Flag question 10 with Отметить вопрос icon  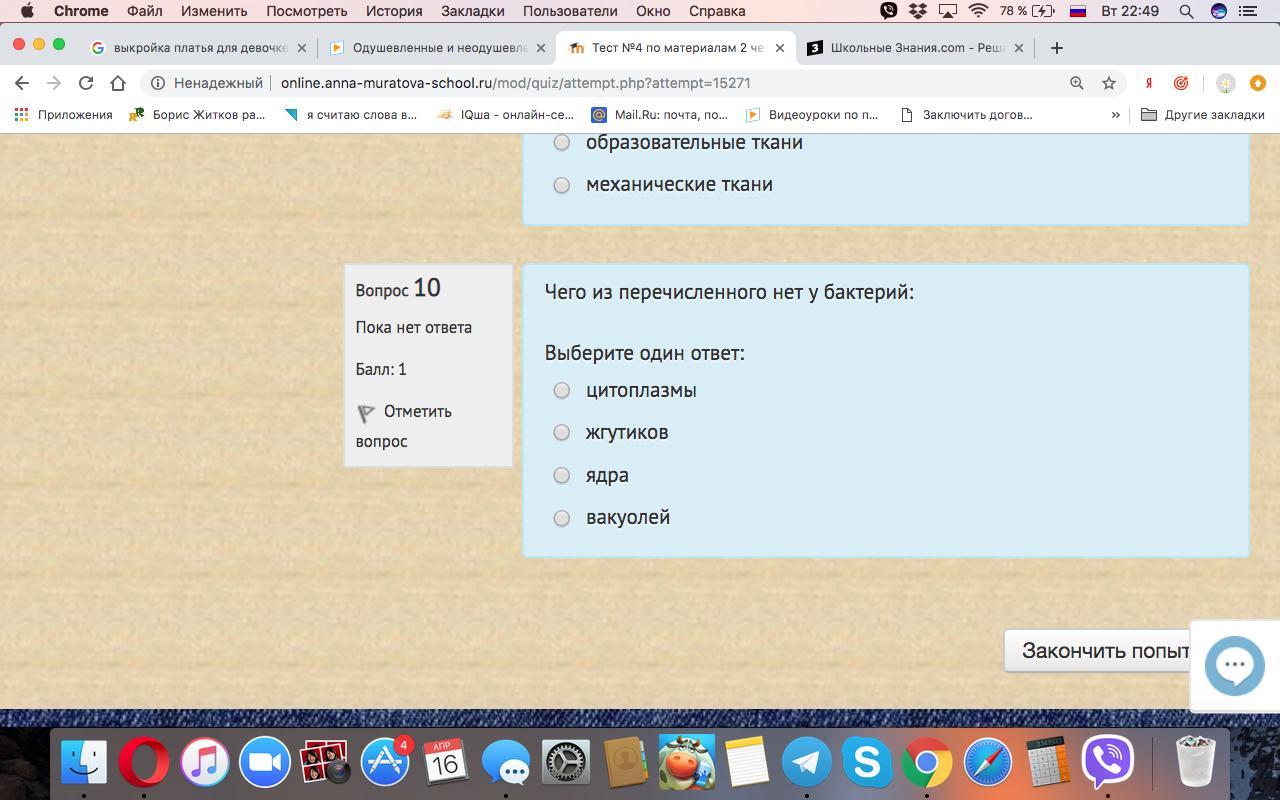[366, 412]
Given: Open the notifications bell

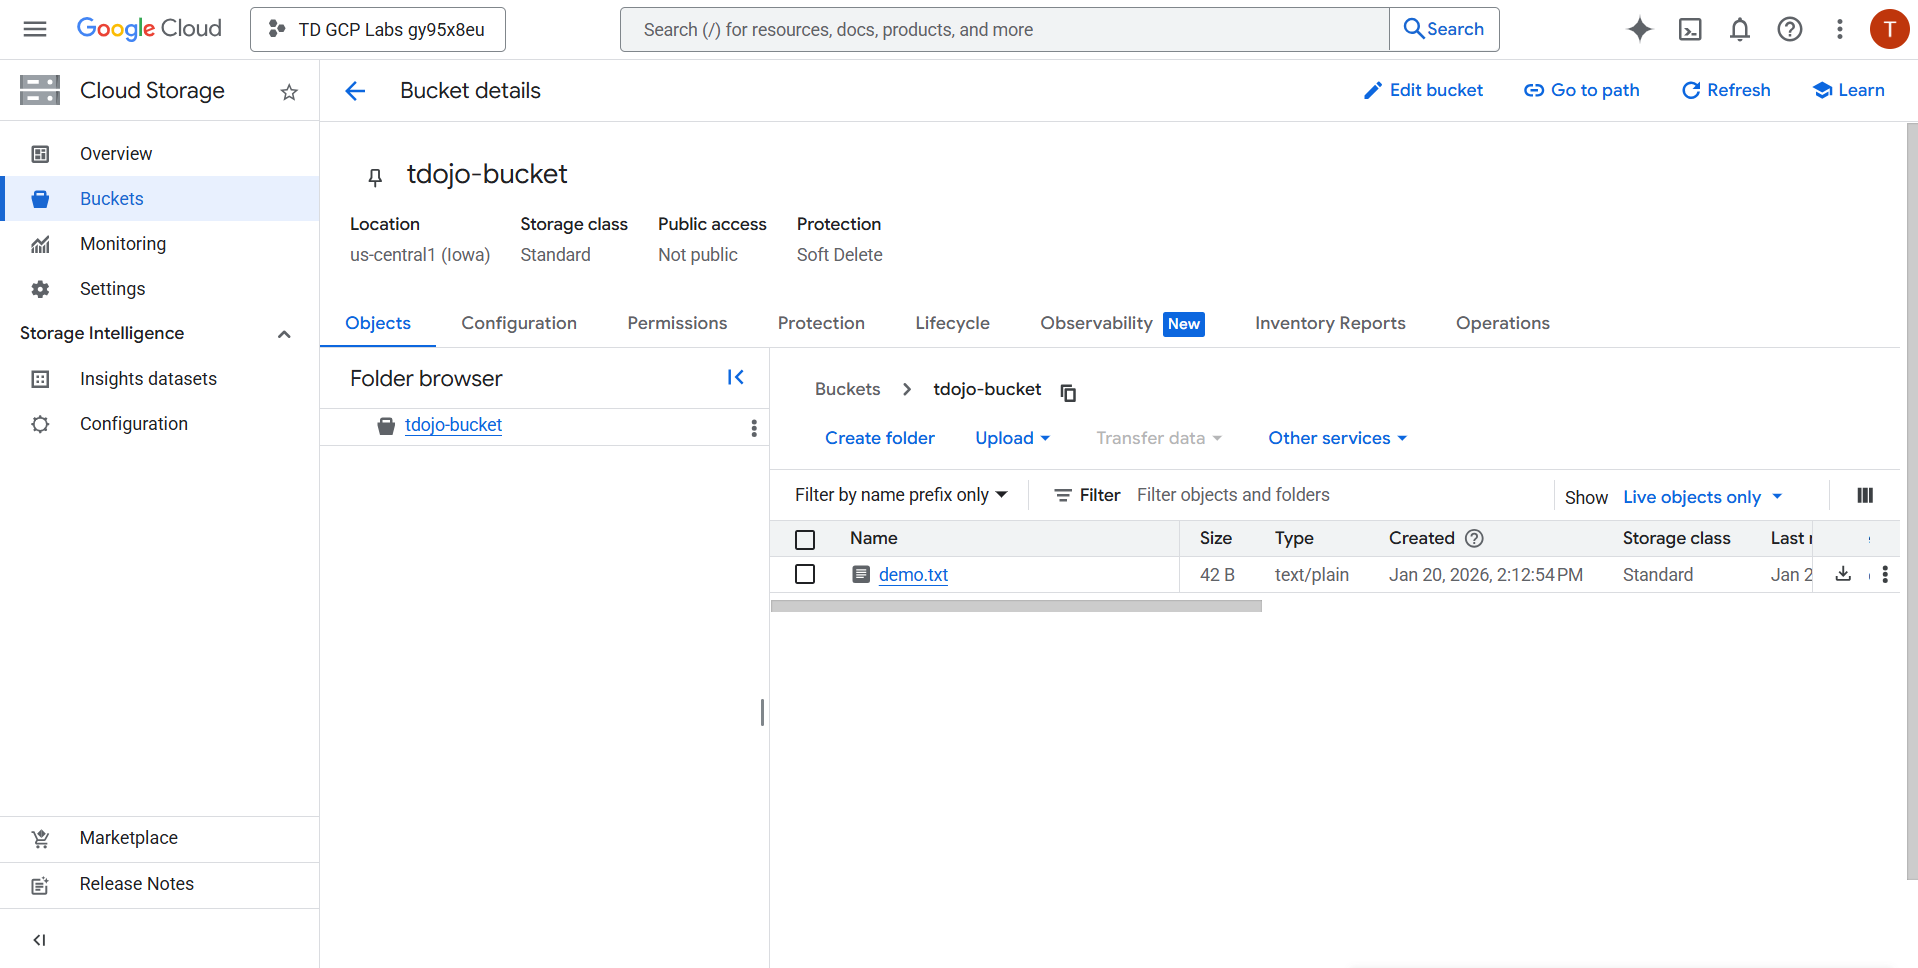Looking at the screenshot, I should [1740, 30].
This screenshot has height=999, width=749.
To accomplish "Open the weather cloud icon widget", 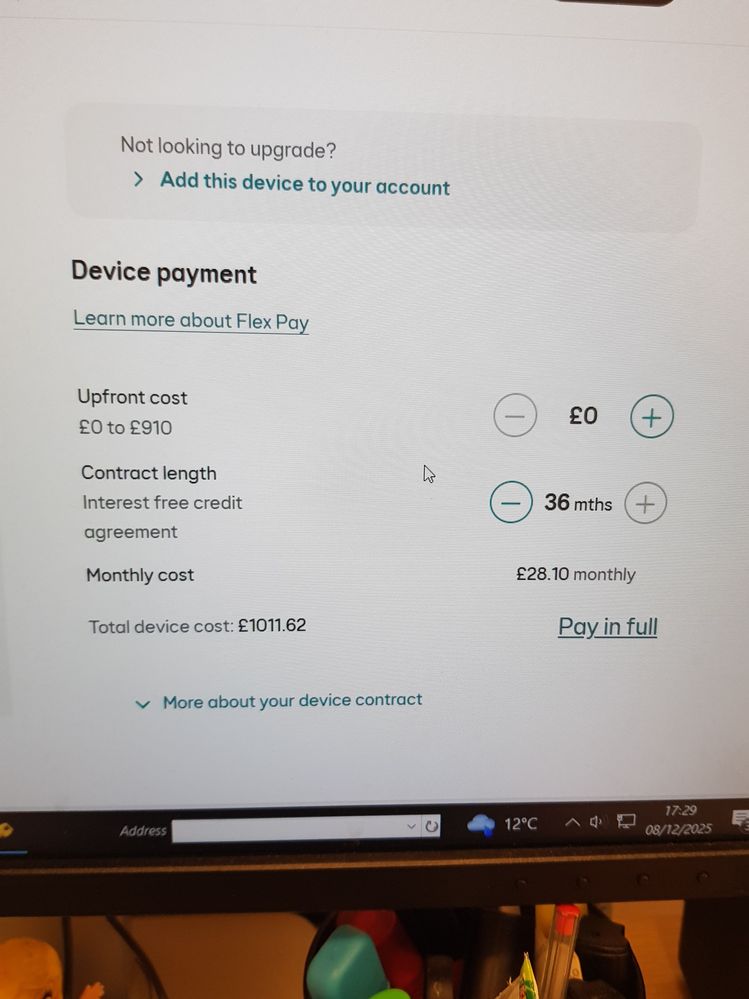I will (x=481, y=824).
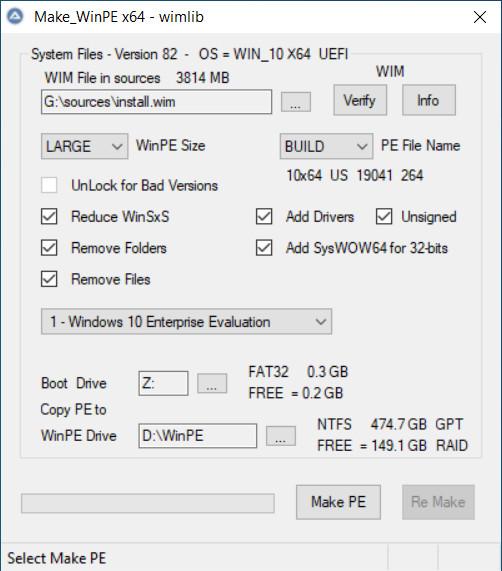Open the WinPE Size LARGE dropdown
The height and width of the screenshot is (571, 502).
tap(84, 146)
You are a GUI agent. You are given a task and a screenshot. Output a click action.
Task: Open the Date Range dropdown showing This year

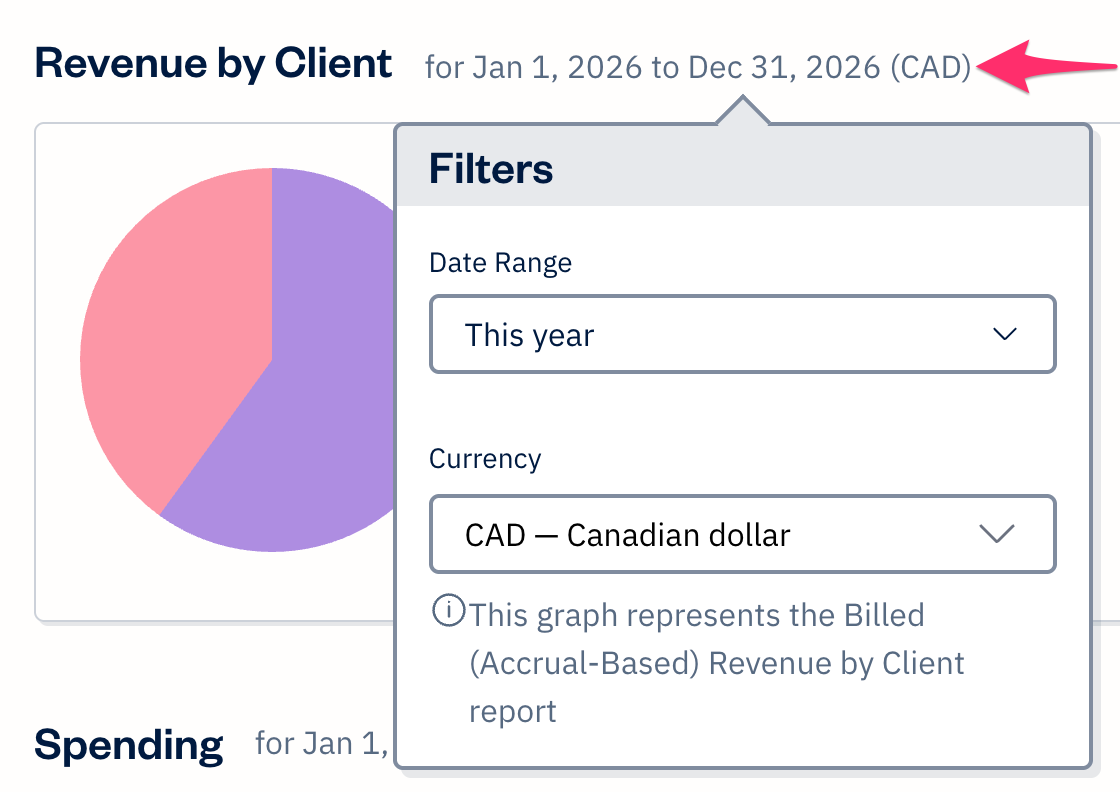[742, 334]
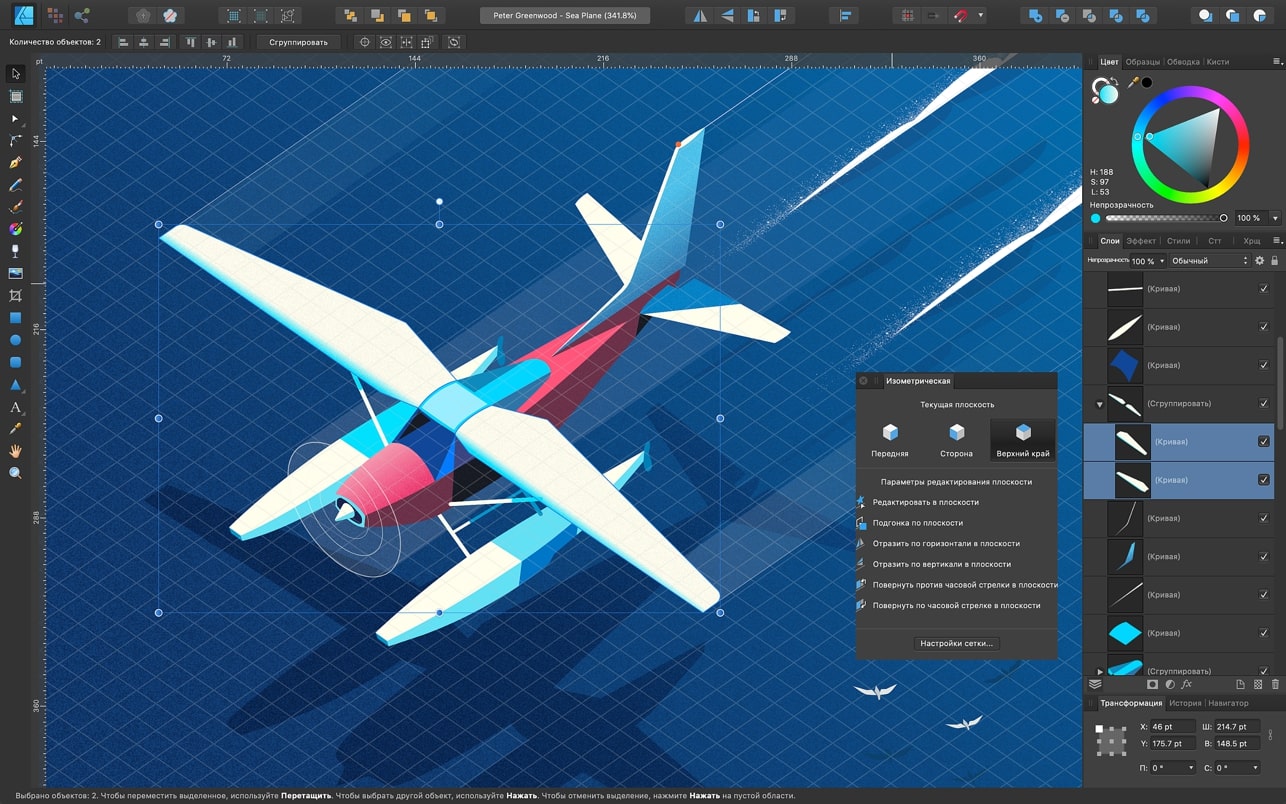Activate the Zoom magnifier tool
Screen dimensions: 1286x804
[x=15, y=473]
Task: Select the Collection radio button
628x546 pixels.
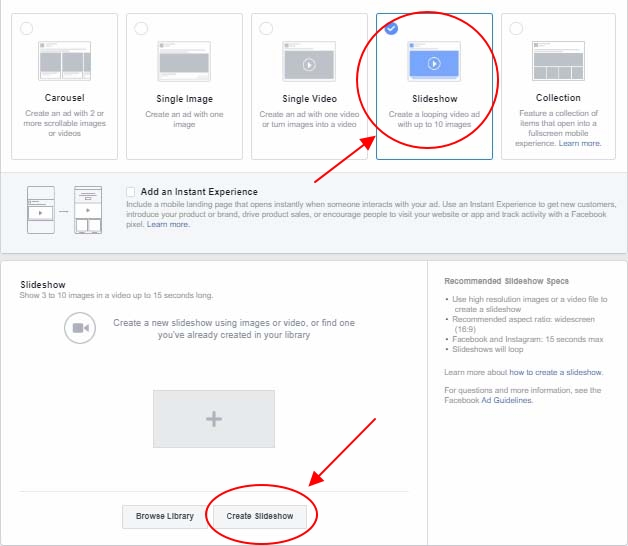Action: 515,28
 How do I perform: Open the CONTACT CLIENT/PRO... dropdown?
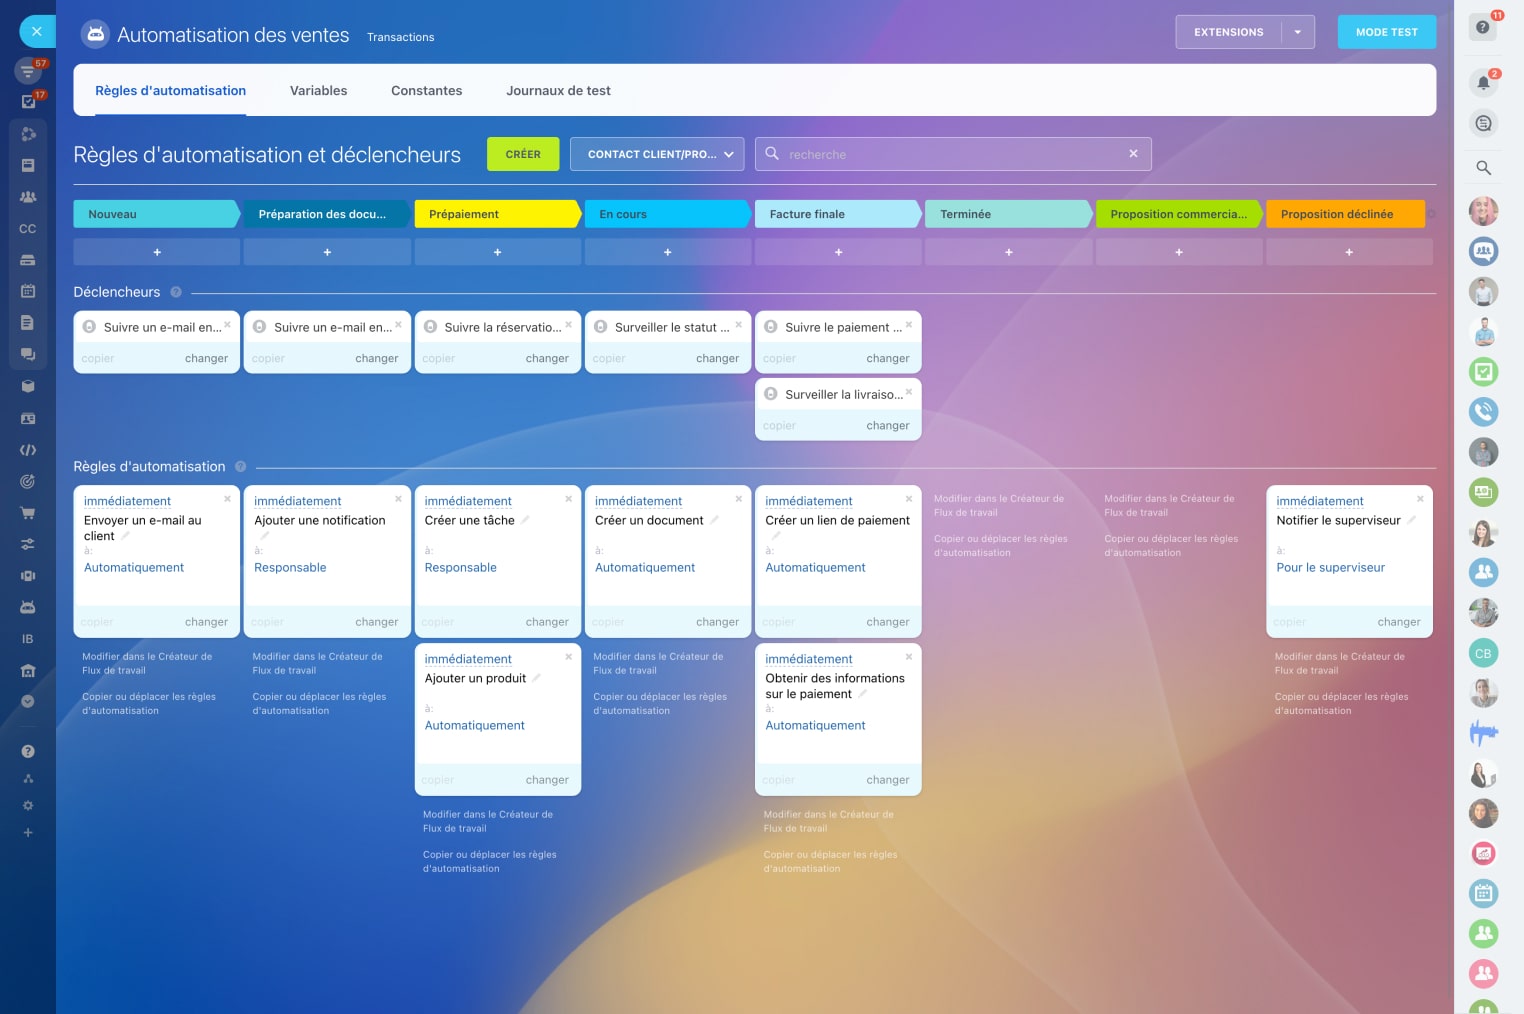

_TASK PROMPT_. An acceptable answer holds exactly the lines from the one with "628x546 pixels." through the end of the entries above, both ends kept, and no pictures at all.

_WRITTEN SOLUTION_.
628x546 pixels.
Action: 515,28
 How do I perform: Open the CONTACT CLIENT/PRO... dropdown?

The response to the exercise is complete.